Development and Validation of S-Allyl-L-Cysteine in Rat Plasma Using a Mixed-Mode Reversed-Phase and Cation-Exchange LC-ESI-MS/MS Method: Application to Pharmacokinetic Studies

Abstract

S-Allyl-L-cysteine (SAC), the most abundant organosulfur compound derived from garlic, has multifunctional biological activities that occur via different mechanisms. A sensitive, rapid and simple LC-ESI-MS/MS method using a mixed-mode reversed-phase and cation-exchange column containing C18 silica particles and sulfonic acid cation-exchange particles has been developed and validated for the analysis of SAC in rat plasma. The mobile phase was optimized at 2 mM ammonium acetate buffer (pH = 3.5) and acetonitrile (75:25, v/v). The assay utilized 0.6% acetic acid in methanol to achieve simple and rapid deproteinization.

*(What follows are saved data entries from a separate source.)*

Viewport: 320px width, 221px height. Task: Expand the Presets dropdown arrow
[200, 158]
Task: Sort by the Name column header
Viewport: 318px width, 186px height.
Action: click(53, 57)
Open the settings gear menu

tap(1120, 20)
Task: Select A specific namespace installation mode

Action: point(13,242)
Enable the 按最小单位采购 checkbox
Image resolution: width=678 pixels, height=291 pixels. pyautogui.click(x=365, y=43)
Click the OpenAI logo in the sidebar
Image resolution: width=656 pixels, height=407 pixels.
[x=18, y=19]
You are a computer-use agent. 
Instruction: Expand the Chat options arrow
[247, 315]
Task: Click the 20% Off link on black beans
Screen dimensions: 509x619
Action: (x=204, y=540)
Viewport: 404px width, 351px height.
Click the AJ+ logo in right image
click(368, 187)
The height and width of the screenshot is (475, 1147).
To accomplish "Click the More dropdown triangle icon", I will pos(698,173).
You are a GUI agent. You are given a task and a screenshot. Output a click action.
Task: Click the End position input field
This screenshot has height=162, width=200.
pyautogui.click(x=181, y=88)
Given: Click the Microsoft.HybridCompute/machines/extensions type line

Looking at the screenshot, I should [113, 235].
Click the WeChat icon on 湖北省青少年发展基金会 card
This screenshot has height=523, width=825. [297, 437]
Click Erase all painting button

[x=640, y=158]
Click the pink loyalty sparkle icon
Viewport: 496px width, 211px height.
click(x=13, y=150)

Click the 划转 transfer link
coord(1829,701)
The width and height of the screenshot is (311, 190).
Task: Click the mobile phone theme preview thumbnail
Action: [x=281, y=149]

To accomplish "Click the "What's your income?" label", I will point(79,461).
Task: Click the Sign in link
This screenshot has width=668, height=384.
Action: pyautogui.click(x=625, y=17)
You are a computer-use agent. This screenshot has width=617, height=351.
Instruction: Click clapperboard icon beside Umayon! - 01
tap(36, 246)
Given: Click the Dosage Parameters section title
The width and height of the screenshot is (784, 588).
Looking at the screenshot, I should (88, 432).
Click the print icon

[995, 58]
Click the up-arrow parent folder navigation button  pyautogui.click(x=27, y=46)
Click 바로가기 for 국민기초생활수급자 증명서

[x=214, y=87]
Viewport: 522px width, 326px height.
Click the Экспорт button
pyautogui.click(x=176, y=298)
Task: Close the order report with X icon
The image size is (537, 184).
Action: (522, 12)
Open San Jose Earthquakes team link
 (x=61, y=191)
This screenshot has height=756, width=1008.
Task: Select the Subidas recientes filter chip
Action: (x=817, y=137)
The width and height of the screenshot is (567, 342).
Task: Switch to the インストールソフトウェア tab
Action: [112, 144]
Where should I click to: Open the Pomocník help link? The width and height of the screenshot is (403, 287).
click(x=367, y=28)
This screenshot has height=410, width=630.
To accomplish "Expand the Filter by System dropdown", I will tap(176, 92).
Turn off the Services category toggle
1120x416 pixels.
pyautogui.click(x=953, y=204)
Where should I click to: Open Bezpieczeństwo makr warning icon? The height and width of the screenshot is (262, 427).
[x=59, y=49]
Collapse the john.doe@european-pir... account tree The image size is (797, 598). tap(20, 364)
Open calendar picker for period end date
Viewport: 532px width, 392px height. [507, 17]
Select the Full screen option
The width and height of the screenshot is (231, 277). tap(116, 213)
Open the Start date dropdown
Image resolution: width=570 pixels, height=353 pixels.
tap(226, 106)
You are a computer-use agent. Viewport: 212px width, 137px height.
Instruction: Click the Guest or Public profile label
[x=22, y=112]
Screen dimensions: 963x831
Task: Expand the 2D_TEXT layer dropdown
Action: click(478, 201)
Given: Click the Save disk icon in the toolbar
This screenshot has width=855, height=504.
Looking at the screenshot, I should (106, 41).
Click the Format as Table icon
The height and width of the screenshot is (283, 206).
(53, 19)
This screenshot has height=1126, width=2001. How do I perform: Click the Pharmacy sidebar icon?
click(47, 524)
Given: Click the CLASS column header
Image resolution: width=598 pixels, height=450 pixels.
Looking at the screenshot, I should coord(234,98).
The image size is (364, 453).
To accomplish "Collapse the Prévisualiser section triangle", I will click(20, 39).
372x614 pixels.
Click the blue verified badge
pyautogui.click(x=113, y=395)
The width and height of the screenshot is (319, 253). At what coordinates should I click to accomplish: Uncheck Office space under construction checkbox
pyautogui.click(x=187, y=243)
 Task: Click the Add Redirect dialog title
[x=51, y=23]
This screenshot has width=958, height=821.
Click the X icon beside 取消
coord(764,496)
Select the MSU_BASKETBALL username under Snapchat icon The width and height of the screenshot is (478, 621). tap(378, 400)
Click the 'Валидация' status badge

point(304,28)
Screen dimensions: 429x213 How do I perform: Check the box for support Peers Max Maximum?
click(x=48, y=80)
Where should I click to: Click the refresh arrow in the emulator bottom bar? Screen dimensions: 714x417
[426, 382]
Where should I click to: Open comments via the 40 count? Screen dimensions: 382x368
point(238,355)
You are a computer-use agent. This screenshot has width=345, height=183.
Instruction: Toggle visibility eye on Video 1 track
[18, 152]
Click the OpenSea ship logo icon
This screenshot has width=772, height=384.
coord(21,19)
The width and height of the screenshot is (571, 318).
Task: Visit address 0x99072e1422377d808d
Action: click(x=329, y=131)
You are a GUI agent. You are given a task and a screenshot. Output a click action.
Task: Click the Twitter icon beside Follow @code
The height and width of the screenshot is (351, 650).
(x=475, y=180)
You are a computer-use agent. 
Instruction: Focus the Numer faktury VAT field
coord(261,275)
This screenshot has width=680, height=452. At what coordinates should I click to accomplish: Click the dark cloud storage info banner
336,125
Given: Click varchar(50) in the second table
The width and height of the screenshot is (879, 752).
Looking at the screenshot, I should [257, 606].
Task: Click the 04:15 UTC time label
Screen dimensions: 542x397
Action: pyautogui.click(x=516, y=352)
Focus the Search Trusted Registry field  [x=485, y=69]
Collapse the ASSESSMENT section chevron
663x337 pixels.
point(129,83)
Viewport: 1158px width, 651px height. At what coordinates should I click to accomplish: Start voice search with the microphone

Quantification was conducted using multiple reaction monitoring (MRM) of the transitions of m/z 162.0 → 145.0 for SAC. The standard curve for SAC was linear (r(2) ≥ 0.999) over a range from 5 to 2,500 ng/mL. The intra- and interday precision (relative standard deviation) of the method was not >6.0% at three quality control levels. The limit of quantification (LOQ) was 5.0 ng/mL. After being fully validated, the method was successfully applied to the pharmacokinetic monitoring of SAC in rat plasma.